In luxury residential projects, architects, general contractors, building designers, and interior designers rightfully expect every trade that touches the project to be at the top of their game. What many of these design and build professionals have learned from real-world experience, though, is how hard it is to find a home technology integrator that makes them and their clients smile. This is frustrating.
What we’ve witnessed far too many times: after a few bad experiences, finding an integrator that is “pretty good” and does a decent job most of the time becomes a welcome revelation and sets the bar too low for what’s expected from the home technology trade.
We’ve also seen many design-and-build professionals turn down opportunities to work with highly qualified, design-centric new integrators because they fear being let down. Again.
We’re here to encourage you that you shouldn’t settle for mediocrity. There are integrators out there that truly understand the demands of luxury residential design and construction. They understand aesthetics, design, collaboration, teamwork, customer service, and work with your clients initially as technology consultants rather than product pushers*.
Once you experience this class of integrator, there is no going back. They become a vital member of your project team.
The Cost of Mediocrity
Once a working relationship is established, inefficiencies are familiar and accepted as “how things are.” For example, your integrator might not be great at anticipating needs. Their documentation might require interpretation rather than enabling coordination. Friction might arise that could have been resolved early in design. They might be slow to reply to RFIs or cause project timelines to slip.
Individually, issues like these are manageable, but not when compounded across multiple or complex projects or timelines. Mediocrity inevitably results in design compromises that were never formally agreed upon or extra coordination cycles that weren’t planned for. It can even manifest in system performance or frequent (and costly) change orders.

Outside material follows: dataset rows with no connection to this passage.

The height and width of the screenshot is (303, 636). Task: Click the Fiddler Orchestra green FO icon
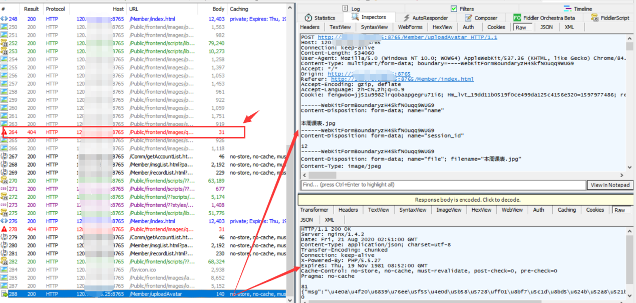[x=517, y=18]
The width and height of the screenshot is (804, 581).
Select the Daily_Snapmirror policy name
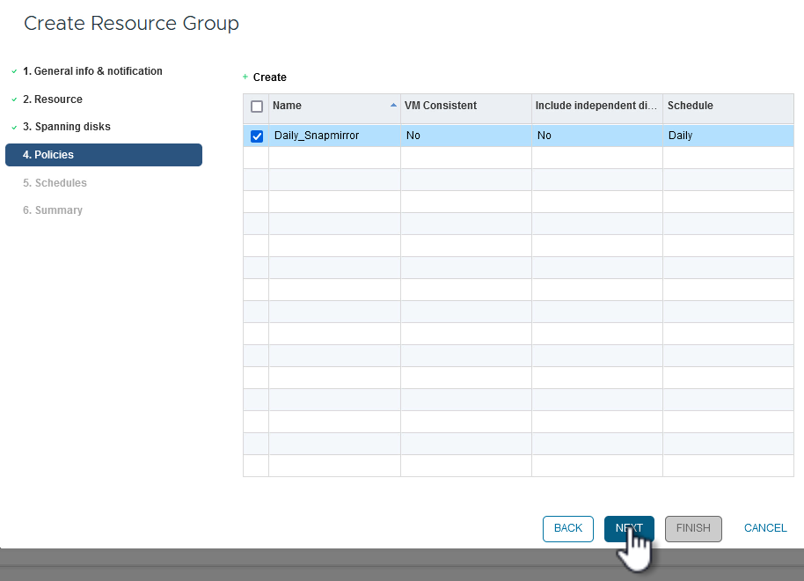point(316,136)
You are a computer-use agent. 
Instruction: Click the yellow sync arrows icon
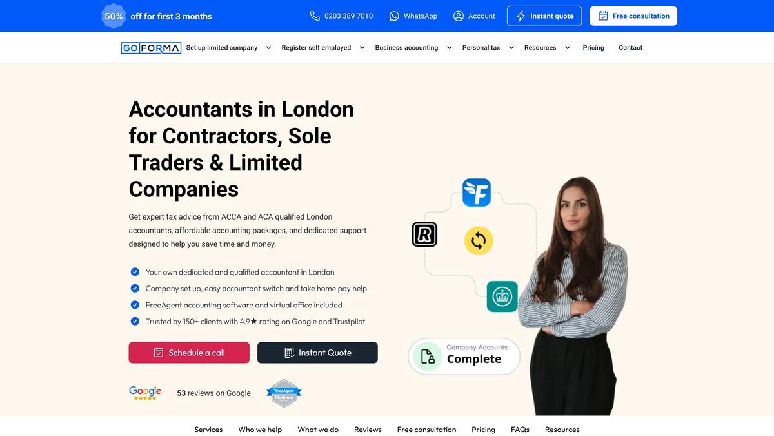pos(479,241)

Many project teams have, at some point, experienced breakdowns with underperforming technology partners. Yet familiarity feels safer than improvement. Even when a higher-performing integrator is available, the perceived risk of onboarding someone new with unknown communication styles, field behavior, or habits can outweigh the cost of staying the course. The standard quietly stabilizes around “acceptable,” and other parts of the project might continue to evolve while technology integration treads water.

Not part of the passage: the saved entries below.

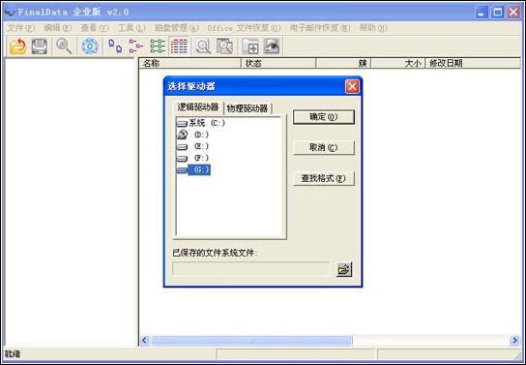Viewport: 526px width, 365px height.
Task: Switch to the small icons view
Action: pyautogui.click(x=136, y=46)
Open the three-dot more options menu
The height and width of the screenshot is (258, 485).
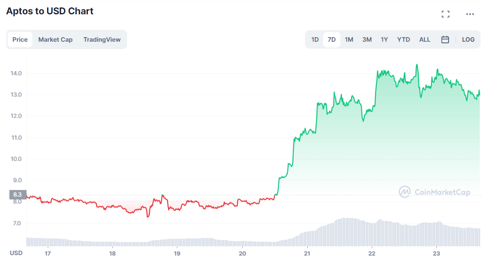click(470, 14)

What Excellence Actually Looks Like in Integration
Excellence in technology integration is defined by how early, how consistently, and how professionally the integrator shows up during both the design and build phases. In practice, high-performing integrators behave differently:
During Schematic Design
- They participate in space planning and infrastructure discussions before the home’s dimensions are finalized
- They identify constraints (power, heat, pathways, acoustic impact) before they become redesign issues
During Design Development
- Documentation is both present and easy to use and understand
- System drawings align with architectural sets
- Coordination is proactive
During Construction
- Field teams execute from a coordinated plan
- Conflicts are identified before installation rather than corrected after
At Completion and Beyond
- Systems perform as designed and expected
- Integrator provides long-term, organized, and formalized service and support
Programs like the HTA Design Partner framework exist to reduce that uncertainty by establishing a baseline for documentation quality, process discipline, and coordination standards. For architects, designers, and builders, the value is access to integrators who have already been evaluated against consistent criteria.
If you are a design or construction professional who is fed up with the technology integrators you’ve worked with so far, or are working with a ‘meh’ integrator now, we hope this article has nudged you to keep looking.
The Home Technology Association makes it easier to find top-notch firms, and we even differentiate them based on the types of projects they excel in (click here for a definition of the HTA standard and tiers).
There are of course excellent technology integrators that aren’t HTA Certified. We recommend,though, that you use the HTA standard, the code of conduct as defined in the HTA Design Partner designation, and the pointers in this article to thoroughly vet any integrator to determine if they are worthy of your and your client’s business.
* This issue is why the Home Technology Association (HTA) was formed in 2017, to define a standard of excellence and differentiate integrators with proven technical ability and customer service.